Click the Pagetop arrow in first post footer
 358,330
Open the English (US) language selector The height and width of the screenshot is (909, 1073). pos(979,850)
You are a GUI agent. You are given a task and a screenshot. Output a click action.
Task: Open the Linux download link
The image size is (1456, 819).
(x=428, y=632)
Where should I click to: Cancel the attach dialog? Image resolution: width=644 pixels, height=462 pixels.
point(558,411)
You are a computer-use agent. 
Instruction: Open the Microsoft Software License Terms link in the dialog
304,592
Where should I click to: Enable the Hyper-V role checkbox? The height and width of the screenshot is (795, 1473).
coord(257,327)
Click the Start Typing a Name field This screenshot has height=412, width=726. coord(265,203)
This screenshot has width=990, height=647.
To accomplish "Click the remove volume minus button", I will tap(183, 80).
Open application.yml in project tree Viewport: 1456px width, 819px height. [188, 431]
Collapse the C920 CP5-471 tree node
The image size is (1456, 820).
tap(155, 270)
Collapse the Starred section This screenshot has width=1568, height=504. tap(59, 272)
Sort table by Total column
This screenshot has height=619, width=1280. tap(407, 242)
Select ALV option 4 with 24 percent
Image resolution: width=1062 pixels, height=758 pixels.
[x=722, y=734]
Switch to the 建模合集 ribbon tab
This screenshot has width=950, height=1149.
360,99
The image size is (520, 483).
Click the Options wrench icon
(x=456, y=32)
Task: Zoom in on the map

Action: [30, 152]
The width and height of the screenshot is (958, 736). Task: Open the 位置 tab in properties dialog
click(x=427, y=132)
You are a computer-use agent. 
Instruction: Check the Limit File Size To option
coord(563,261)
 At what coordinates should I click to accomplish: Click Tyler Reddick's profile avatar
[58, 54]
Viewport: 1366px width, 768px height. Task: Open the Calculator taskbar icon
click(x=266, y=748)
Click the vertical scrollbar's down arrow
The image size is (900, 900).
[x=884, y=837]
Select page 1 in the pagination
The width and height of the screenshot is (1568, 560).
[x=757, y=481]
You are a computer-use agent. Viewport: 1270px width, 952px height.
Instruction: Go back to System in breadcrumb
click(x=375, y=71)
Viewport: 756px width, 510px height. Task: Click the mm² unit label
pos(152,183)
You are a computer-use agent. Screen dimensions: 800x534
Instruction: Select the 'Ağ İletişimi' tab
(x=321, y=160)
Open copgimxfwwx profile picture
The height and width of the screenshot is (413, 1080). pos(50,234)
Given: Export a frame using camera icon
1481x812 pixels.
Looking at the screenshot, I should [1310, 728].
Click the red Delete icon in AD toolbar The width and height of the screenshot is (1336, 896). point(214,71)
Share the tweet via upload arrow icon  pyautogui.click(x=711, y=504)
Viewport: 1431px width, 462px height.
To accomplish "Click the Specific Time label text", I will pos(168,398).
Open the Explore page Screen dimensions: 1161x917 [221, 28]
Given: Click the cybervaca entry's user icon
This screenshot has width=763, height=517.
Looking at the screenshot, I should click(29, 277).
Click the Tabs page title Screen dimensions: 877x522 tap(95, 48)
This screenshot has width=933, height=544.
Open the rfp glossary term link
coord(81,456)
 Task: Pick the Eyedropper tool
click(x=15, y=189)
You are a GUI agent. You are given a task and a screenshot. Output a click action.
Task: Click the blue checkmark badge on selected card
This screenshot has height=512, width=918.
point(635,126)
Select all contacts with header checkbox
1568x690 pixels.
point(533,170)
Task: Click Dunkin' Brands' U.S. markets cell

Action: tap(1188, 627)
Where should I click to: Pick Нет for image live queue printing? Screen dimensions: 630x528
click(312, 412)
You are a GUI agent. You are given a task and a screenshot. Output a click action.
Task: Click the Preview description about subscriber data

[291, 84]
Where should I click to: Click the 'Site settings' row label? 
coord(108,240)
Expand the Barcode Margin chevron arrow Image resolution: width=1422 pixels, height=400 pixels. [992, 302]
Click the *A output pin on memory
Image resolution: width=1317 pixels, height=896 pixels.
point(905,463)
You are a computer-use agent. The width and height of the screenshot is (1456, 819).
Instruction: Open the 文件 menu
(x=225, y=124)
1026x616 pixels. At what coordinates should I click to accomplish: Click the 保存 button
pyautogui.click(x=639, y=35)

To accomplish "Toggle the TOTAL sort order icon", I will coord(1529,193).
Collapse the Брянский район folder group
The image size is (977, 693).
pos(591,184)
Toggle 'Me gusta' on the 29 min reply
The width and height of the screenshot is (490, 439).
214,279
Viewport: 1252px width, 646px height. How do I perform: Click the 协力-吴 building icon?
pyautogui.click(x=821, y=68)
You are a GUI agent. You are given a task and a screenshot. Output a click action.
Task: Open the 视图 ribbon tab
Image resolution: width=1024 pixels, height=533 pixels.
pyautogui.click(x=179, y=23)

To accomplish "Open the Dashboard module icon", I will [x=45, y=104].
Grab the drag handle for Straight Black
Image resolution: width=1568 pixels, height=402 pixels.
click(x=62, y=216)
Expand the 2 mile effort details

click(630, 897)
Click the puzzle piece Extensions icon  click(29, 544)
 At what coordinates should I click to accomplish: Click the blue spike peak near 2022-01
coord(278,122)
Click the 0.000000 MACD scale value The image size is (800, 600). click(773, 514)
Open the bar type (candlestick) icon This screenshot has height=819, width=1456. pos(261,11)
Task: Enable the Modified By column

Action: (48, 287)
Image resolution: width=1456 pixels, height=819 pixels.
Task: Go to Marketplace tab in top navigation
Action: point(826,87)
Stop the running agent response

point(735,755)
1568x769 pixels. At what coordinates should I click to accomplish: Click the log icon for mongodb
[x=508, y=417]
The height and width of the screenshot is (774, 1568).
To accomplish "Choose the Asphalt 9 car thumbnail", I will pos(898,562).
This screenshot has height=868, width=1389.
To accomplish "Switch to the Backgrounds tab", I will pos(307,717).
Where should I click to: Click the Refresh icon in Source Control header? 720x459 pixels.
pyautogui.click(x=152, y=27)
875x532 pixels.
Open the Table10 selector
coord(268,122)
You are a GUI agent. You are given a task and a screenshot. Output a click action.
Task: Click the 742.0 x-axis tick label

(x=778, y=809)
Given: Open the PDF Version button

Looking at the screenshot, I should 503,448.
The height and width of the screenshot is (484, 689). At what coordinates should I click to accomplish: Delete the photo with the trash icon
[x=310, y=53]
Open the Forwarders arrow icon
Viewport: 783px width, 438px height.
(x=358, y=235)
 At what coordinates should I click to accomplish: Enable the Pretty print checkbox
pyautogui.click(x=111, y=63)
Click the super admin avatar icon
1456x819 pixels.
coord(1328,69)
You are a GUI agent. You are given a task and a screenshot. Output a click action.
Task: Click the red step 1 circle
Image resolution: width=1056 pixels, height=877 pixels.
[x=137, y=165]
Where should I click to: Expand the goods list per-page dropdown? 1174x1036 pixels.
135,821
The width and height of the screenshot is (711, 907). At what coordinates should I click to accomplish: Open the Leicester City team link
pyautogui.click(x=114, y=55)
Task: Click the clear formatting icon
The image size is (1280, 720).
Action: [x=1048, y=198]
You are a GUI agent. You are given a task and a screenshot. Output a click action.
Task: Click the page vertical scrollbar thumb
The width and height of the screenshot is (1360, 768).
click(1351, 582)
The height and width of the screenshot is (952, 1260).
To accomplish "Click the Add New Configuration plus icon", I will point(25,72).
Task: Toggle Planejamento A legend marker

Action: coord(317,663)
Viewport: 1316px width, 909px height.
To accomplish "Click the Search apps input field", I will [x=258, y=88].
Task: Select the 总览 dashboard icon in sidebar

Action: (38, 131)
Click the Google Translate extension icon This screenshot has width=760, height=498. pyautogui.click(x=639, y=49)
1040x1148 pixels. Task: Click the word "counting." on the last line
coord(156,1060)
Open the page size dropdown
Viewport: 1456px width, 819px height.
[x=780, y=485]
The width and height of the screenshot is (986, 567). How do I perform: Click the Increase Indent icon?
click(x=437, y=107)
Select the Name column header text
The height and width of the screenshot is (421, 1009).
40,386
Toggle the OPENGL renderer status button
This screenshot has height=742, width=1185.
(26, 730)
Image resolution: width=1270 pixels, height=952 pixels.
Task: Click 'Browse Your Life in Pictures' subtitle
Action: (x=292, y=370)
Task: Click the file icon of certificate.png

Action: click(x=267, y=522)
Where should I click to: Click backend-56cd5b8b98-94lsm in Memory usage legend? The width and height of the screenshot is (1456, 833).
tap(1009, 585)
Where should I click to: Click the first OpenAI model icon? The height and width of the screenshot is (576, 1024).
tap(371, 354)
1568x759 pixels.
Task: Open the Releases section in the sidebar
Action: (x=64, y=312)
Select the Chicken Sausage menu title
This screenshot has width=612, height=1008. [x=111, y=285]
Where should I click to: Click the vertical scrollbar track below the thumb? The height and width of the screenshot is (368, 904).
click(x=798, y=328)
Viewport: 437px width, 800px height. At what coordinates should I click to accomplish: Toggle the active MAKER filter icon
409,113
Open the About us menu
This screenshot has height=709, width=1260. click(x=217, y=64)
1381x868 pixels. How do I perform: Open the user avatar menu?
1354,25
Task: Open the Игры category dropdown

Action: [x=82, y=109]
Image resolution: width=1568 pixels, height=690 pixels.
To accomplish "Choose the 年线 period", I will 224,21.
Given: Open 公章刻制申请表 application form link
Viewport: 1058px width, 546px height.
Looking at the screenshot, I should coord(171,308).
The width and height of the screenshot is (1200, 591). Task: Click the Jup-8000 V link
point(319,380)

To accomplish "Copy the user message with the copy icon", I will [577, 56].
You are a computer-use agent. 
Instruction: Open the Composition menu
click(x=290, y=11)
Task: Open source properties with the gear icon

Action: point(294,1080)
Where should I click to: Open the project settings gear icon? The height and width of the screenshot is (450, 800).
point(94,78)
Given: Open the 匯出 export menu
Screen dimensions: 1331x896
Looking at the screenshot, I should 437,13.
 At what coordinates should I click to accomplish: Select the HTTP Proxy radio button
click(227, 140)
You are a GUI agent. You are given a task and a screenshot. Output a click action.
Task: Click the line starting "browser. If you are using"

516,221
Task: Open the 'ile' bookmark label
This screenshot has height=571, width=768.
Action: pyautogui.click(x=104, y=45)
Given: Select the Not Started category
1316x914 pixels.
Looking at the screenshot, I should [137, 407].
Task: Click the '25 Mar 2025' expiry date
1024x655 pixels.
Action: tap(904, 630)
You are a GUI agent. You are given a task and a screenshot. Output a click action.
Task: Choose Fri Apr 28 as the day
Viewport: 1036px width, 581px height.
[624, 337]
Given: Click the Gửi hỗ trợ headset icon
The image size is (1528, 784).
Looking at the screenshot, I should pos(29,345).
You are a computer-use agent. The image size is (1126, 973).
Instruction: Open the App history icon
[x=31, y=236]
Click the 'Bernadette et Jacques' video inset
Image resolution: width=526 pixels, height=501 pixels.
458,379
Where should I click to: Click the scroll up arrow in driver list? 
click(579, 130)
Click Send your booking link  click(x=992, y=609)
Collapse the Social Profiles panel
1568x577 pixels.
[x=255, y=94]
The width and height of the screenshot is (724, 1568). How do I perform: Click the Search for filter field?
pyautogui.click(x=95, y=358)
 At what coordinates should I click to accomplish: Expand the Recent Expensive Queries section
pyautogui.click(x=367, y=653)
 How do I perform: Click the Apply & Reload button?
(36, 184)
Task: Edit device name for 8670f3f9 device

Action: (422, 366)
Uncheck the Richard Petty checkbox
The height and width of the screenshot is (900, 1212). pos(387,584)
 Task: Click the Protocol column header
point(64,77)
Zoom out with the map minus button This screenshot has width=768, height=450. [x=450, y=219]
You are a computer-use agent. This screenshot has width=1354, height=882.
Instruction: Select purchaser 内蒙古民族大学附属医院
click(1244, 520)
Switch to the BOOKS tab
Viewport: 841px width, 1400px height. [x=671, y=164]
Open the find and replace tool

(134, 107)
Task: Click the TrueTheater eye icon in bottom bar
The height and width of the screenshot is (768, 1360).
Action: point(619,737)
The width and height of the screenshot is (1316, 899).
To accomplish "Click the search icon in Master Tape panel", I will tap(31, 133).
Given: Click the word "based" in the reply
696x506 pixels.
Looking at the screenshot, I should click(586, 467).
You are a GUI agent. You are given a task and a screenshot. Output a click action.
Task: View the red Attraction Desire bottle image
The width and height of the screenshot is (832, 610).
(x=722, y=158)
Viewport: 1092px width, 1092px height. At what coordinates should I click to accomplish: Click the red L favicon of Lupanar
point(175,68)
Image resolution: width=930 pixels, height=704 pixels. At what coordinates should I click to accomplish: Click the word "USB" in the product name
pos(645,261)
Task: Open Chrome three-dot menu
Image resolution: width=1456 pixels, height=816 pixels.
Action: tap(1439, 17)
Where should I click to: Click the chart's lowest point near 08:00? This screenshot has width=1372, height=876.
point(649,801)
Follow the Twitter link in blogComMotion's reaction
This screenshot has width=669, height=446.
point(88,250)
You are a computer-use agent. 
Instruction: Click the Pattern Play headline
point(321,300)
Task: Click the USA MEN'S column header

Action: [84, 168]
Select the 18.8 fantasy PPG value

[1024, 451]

§ §

▶ [Requirements]: Reproduce verbatim the lines of the listing between the line containing "Where should I click to: Click the first" and the line containing "will [577, 56].", inclusive.

▶ [Final result]:
Where should I click to: Click the first OpenAI model icon? The height and width of the screenshot is (576, 1024).
tap(371, 354)
1568x759 pixels.
Task: Open the Releases section in the sidebar
Action: (x=64, y=312)
Select the Chicken Sausage menu title
This screenshot has width=612, height=1008. [x=111, y=285]
Where should I click to: Click the vertical scrollbar track below the thumb? The height and width of the screenshot is (368, 904).
click(x=798, y=328)
Viewport: 437px width, 800px height. At what coordinates should I click to accomplish: Toggle the active MAKER filter icon
409,113
Open the About us menu
This screenshot has height=709, width=1260. click(x=217, y=64)
1381x868 pixels. How do I perform: Open the user avatar menu?
1354,25
Task: Open the Игры category dropdown

Action: [x=82, y=109]
Image resolution: width=1568 pixels, height=690 pixels.
To accomplish "Choose the 年线 period", I will 224,21.
Given: Open 公章刻制申请表 application form link
Viewport: 1058px width, 546px height.
Looking at the screenshot, I should coord(171,308).
The width and height of the screenshot is (1200, 591). Task: Click the Jup-8000 V link
point(319,380)

To accomplish "Copy the user message with the copy icon", I will [577, 56].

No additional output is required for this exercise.